Given records =
-------------------------
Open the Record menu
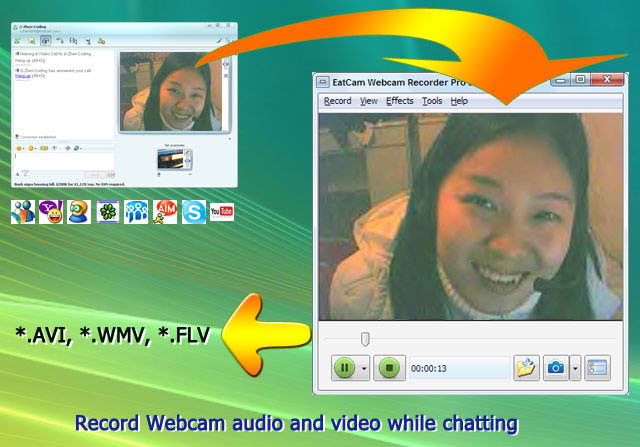This screenshot has width=640, height=447. [x=337, y=101]
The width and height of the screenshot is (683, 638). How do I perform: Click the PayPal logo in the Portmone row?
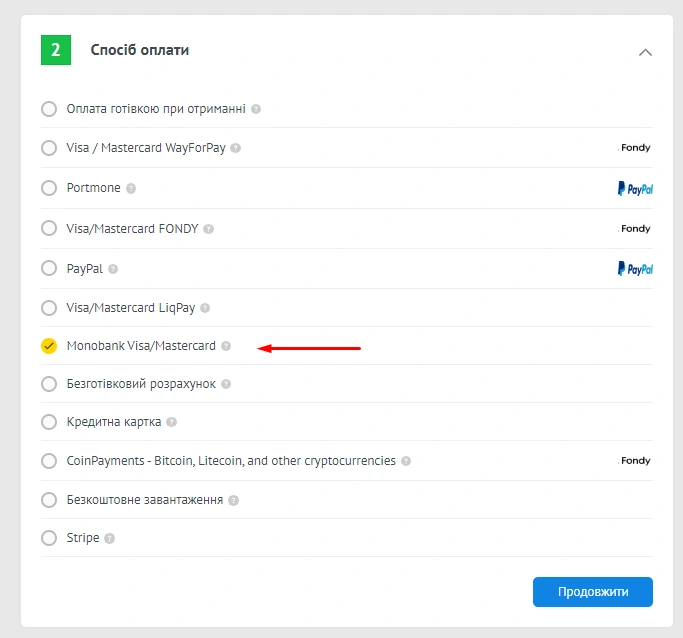click(635, 188)
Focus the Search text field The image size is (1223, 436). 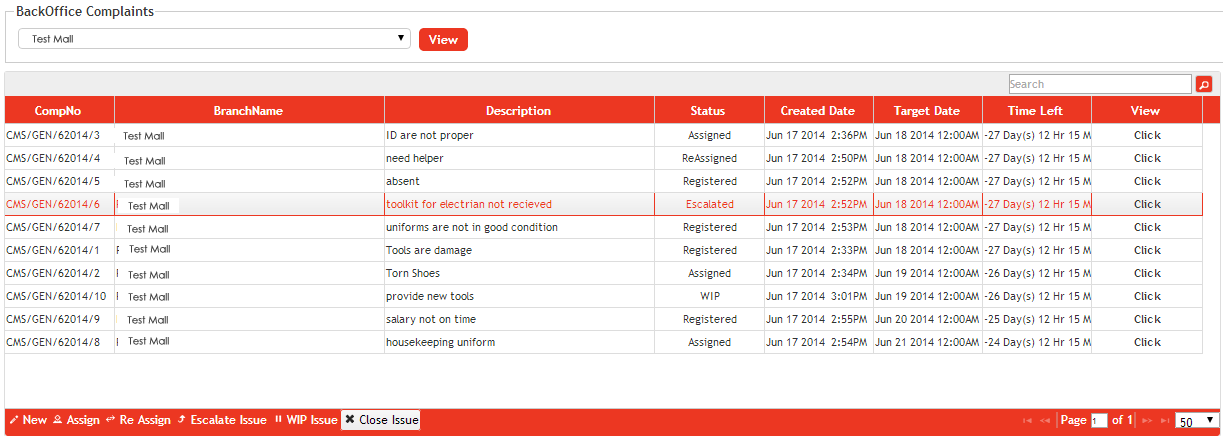point(1099,85)
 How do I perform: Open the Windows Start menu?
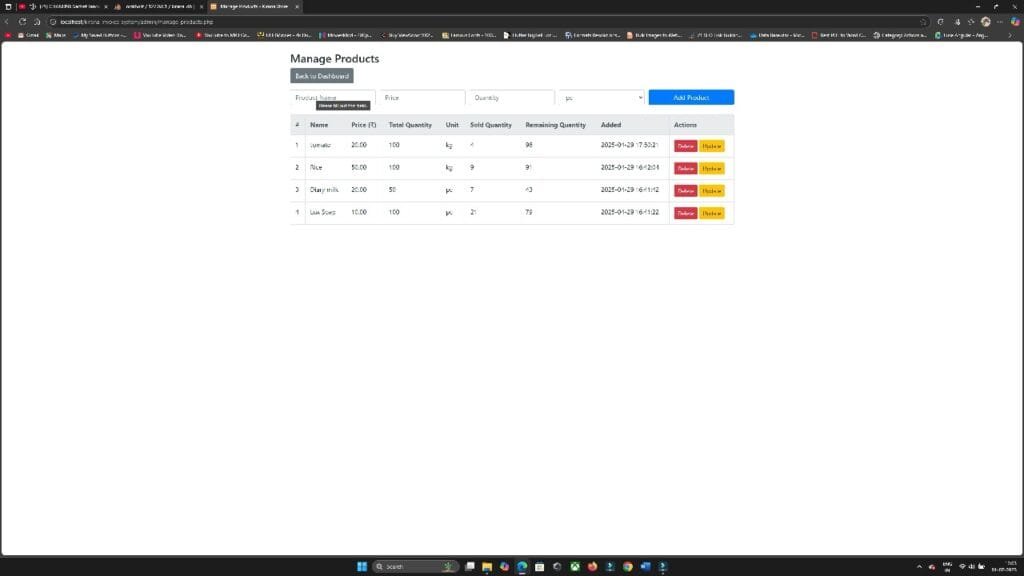coord(361,566)
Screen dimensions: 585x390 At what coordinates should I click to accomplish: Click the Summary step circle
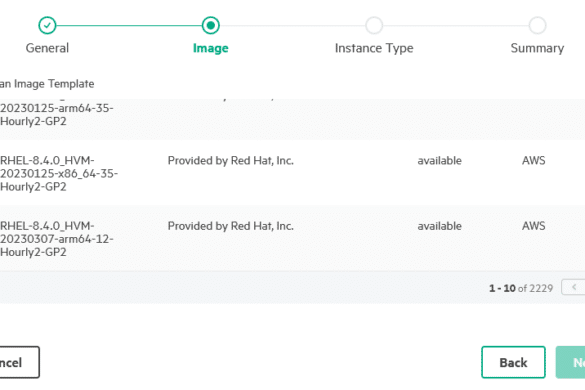point(538,25)

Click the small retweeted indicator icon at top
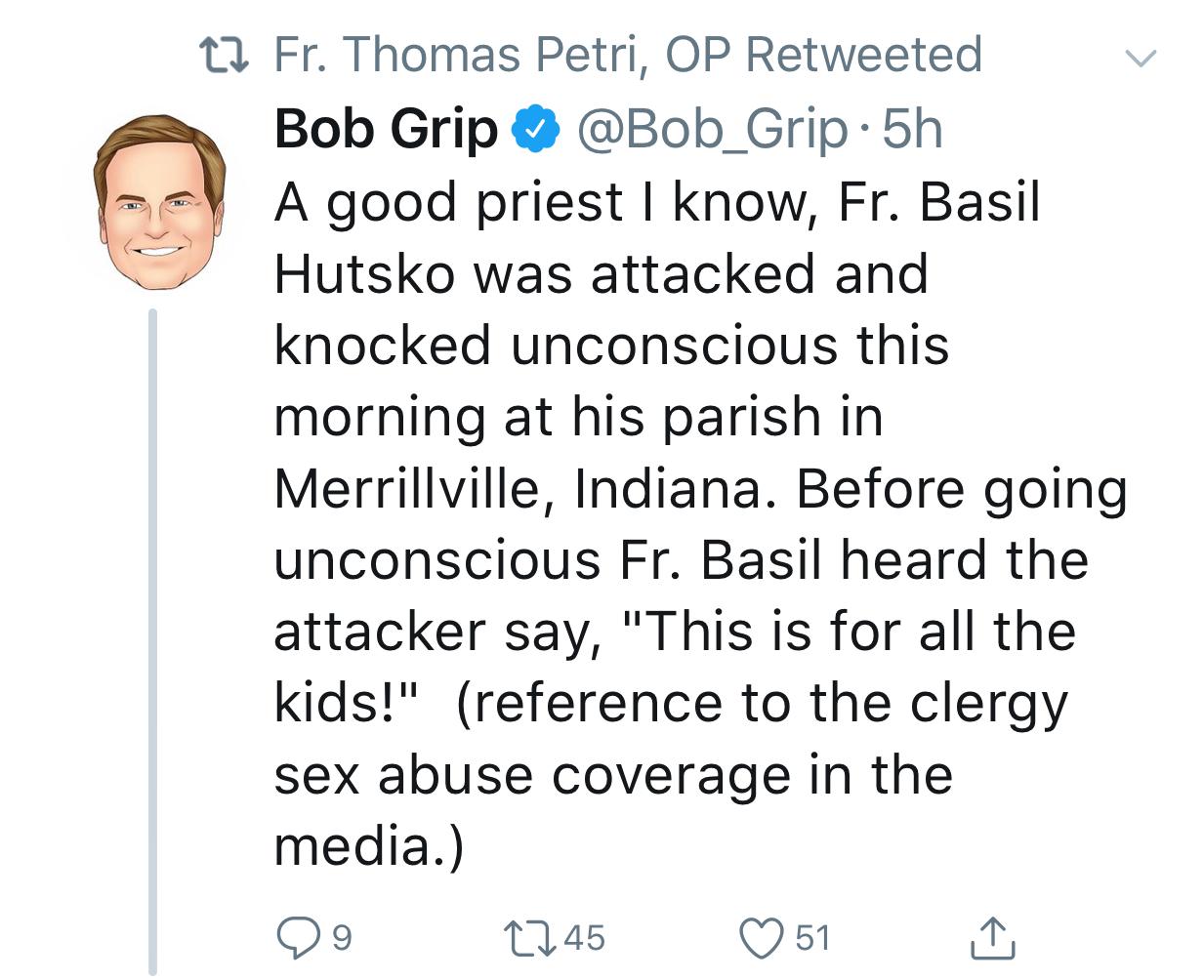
-------------------------
Your goal =
The line that contains "Screen dimensions: 585x390" begins the range and the last line of the entries ends it; print that range exactly, without pictures.

Written answer =
Screen dimensions: 585x390 At what coordinates should I click to accomplish: Click the Summary step circle
point(538,25)

Click the small retweeted indicator icon at top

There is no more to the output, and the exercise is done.